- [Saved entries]
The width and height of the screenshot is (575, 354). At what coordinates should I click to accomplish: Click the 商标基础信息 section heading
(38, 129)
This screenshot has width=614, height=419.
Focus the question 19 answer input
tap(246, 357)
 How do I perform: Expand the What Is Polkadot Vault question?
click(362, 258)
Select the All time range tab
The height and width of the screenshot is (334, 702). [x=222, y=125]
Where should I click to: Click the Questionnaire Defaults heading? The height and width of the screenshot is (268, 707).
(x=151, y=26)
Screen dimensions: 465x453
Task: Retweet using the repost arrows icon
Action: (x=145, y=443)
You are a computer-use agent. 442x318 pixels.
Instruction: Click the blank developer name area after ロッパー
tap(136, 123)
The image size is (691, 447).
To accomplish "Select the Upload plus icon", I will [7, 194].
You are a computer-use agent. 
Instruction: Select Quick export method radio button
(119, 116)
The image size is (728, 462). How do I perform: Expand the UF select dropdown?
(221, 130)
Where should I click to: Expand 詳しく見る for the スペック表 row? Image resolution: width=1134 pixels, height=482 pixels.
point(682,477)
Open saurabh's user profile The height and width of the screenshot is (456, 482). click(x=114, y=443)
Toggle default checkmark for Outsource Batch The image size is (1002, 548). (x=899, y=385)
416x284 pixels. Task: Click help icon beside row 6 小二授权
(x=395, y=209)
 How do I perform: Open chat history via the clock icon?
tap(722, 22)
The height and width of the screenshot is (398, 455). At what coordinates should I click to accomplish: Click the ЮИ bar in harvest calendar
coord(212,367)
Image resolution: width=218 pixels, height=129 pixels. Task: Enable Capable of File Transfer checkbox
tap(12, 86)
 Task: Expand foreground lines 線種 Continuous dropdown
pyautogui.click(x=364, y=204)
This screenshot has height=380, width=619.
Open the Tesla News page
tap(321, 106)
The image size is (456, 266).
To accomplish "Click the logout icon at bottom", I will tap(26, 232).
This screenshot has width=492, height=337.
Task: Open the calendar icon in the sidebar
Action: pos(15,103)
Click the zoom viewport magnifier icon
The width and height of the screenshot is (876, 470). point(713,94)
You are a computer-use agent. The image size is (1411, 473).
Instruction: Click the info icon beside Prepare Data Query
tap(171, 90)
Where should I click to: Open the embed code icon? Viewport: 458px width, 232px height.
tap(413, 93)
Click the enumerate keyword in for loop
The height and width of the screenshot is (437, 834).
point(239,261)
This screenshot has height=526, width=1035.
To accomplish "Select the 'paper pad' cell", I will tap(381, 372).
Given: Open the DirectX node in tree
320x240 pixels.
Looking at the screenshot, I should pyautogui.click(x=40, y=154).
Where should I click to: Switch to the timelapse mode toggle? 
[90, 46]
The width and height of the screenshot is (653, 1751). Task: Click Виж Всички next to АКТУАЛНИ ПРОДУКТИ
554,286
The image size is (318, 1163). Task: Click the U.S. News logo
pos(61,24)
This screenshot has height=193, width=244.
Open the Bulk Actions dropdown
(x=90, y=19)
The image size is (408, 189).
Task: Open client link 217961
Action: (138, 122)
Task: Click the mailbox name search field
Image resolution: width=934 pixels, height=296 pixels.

- [Problem statement]
For this exercise, output the records in full, exactly.

- [Answer space]
The width and height of the screenshot is (575, 354). At what coordinates should I click to accomplish: Click the 商标基础信息 section heading
(38, 129)
This screenshot has width=614, height=419.
Focus the question 19 answer input
tap(246, 357)
 How do I perform: Expand the What Is Polkadot Vault question?
click(362, 258)
Select the All time range tab
The height and width of the screenshot is (334, 702). [x=222, y=125]
Where should I click to: Click the Questionnaire Defaults heading? The height and width of the screenshot is (268, 707).
(x=151, y=26)
Screen dimensions: 465x453
Task: Retweet using the repost arrows icon
Action: (x=145, y=443)
You are a computer-use agent. 442x318 pixels.
Instruction: Click the blank developer name area after ロッパー
tap(136, 123)
The image size is (691, 447).
To accomplish "Select the Upload plus icon", I will [7, 194].
You are a computer-use agent. 
Instruction: Select Quick export method radio button
(119, 116)
The image size is (728, 462). How do I perform: Expand the UF select dropdown?
(221, 130)
Where should I click to: Expand 詳しく見る for the スペック表 row? Image resolution: width=1134 pixels, height=482 pixels.
point(682,477)
Open saurabh's user profile The height and width of the screenshot is (456, 482). click(x=114, y=443)
Toggle default checkmark for Outsource Batch The image size is (1002, 548). (x=899, y=385)
416x284 pixels. Task: Click help icon beside row 6 小二授权
(x=395, y=209)
 How do I perform: Open chat history via the clock icon?
tap(722, 22)
The height and width of the screenshot is (398, 455). At what coordinates should I click to accomplish: Click the ЮИ bar in harvest calendar
coord(212,367)
Image resolution: width=218 pixels, height=129 pixels. Task: Enable Capable of File Transfer checkbox
tap(12, 86)
 Task: Expand foreground lines 線種 Continuous dropdown
pyautogui.click(x=364, y=204)
This screenshot has height=380, width=619.
Open the Tesla News page
tap(321, 106)
The image size is (456, 266).
To accomplish "Click the logout icon at bottom", I will tap(26, 232).
This screenshot has width=492, height=337.
Task: Open the calendar icon in the sidebar
Action: pos(15,103)
Click the zoom viewport magnifier icon
The width and height of the screenshot is (876, 470). point(713,94)
You are a computer-use agent. The image size is (1411, 473).
Instruction: Click the info icon beside Prepare Data Query
tap(171, 90)
Where should I click to: Open the embed code icon? Viewport: 458px width, 232px height.
tap(413, 93)
Click the enumerate keyword in for loop
The height and width of the screenshot is (437, 834).
point(239,261)
This screenshot has height=526, width=1035.
To accomplish "Select the 'paper pad' cell", I will tap(381, 372).
Given: Open the DirectX node in tree
320x240 pixels.
Looking at the screenshot, I should pyautogui.click(x=40, y=154).
Where should I click to: Switch to the timelapse mode toggle? 
[90, 46]
The width and height of the screenshot is (653, 1751). Task: Click Виж Всички next to АКТУАЛНИ ПРОДУКТИ
554,286
The image size is (318, 1163). Task: Click the U.S. News logo
pos(61,24)
This screenshot has height=193, width=244.
Open the Bulk Actions dropdown
(x=90, y=19)
The image size is (408, 189).
Task: Open client link 217961
Action: (138, 122)
Task: Click the mailbox name search field
Image resolution: width=934 pixels, height=296 pixels.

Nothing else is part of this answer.